Abruptly, however, the rain outside pattered to a halt. Andrew, the precocious boy behind me, awoke with a start. A few other students coughed unconsciously to break the newfound monotony. Fujiwara-sensei, her back to us only a few moments before, turned from the whiteboard. "Ara," she said, looking out at the Orchard Road skyline. There was a smile playing at the corners of her lips. "Minna, sora o mite!"

Everybody, look at the sky. So we all looked, each searching for the thing that would perish his or her own late afternoon stupor, his or her own disappointment with life. But nothing came forward to volunteer: no helicopters, aeroplanes or transient rainbows. No banners or fervent human activity, however conceived. There were only clouds, and sky.

I looked back at Fujiwara-sensei, who by now had abandoned her lugubrious teacher-mode. For the first time today, she was smiling - she had smiled at us all as we filed into the classroom, but this was a real smile. Her eyes, normally dwarfed by profuse applications of lady's crayon, were radiant and alive. I felt my body unclench as I watched her unbridled unfurling. And then I turned to the window and saw, immediately, what it was she wanted us to see. What she wanted herself to see.

The sky, tinged a slight sunset orange, was somehow still the bluest and clearest it had been in recent years. It was a blue that spoke to the depth of the profoundest oceans; a blue that told of tales between eagles, ages and satellites. The clouds, from ponderous forms, had resumed their fluffy consistencies and appeared almost to have been painted on by Vettriano himself. In that instant, the bare briefest of moments, I heard in my mind's eye the music that would accompany me to my grave, the final lullaby that my children's children would never come to hear, know or love. And in that moment I was content.

I turned away from the window and, for some reason, wound up meeting Fujiwara-sensei's gaze. She had her own appreciation of the sky, her own understanding, I was sure. But in that merest of moments, I saw her; her soul, her history, her unmitigated, yet unqualified truth. A young, ambitious lady of 24, momentarily resigned to the fact that however far she tried to escape the land of the rising sun, that same sun would set just as beautifully in any country, over any sea, in the company of any people. In that scintilla temporis I was certain she saw herself too: the futility of her running, the pointlessness of her desires, the shamefulness of her perpetual struggle against equanimity.

And just as suddenly as it had come on, the spell came to a precipitate end; and as one we all turned away from transparent joy to opaque agenda.

"Moshikashitara," Fujiwara-sensei repeated, her short, grateful surrender already long forgotten. Feigned enthusiasm was once more the order of the day, and she evinced no self-pity in serving. "I probably cannot ... do something. I probably cannot."

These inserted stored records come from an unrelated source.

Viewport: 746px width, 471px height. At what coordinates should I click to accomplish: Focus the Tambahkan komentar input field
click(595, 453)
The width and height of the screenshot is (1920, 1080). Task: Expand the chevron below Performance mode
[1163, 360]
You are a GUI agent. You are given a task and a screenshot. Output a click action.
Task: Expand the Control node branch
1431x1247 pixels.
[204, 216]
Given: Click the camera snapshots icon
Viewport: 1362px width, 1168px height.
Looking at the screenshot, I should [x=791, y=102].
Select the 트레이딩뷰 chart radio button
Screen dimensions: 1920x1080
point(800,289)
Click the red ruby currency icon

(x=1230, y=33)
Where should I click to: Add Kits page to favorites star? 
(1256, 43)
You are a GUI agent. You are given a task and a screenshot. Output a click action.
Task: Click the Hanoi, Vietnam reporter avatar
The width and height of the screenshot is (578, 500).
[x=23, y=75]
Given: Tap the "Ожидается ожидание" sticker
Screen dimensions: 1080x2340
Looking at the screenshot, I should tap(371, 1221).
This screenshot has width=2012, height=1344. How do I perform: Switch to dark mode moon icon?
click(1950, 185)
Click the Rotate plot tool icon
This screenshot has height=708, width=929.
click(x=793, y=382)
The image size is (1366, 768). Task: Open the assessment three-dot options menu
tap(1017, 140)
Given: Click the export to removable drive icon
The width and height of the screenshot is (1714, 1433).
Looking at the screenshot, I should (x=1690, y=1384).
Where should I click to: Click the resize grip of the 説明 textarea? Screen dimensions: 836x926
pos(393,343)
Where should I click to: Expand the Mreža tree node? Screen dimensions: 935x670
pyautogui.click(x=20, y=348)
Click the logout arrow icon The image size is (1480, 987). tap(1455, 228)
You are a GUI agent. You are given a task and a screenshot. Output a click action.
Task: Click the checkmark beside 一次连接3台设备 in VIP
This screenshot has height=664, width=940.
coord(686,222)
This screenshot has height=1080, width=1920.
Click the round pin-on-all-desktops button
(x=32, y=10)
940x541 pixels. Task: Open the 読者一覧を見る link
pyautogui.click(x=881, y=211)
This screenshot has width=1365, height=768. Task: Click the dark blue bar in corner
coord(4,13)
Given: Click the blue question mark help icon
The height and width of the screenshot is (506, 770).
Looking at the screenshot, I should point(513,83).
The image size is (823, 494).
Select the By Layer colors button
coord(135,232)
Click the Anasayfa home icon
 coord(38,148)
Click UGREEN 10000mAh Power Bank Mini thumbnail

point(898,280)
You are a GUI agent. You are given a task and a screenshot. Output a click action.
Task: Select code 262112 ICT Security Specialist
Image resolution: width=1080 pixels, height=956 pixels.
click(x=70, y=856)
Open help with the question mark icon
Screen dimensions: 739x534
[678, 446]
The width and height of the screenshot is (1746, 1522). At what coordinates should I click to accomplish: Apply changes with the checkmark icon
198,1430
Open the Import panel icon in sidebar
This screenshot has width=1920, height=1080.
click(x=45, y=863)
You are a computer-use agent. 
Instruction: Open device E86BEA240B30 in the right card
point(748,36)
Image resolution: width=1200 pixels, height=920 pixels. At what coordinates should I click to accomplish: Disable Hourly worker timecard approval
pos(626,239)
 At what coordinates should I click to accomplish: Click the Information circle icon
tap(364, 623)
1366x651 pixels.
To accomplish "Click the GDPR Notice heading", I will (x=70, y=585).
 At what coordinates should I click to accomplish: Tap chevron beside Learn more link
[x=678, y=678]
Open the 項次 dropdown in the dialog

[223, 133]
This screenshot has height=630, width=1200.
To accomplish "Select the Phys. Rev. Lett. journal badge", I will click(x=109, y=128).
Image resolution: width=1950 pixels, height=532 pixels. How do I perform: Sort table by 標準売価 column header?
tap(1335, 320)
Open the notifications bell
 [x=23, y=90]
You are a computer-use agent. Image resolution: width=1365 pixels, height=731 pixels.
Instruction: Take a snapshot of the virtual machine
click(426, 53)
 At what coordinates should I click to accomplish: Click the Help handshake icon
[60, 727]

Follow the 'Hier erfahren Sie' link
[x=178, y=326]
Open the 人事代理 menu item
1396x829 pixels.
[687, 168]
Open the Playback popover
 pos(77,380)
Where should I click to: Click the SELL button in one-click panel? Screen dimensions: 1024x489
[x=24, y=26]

I looked down at my notes, but all I could feel was a slight tingling at the ends of my fingers. There had been something there, for that slightest of moments, something ... It had tiptoed to the edges of life's meaning, I remembered, a microcosm of anything and everything that ever mattered; and yet it had been distant, remote and cold, a universe away from everything that I wanted in life.

"Dou iu imi desu ka?" Something else ... something.

Another Sunday, another lesson.

I'm not sure how much I learn anymore.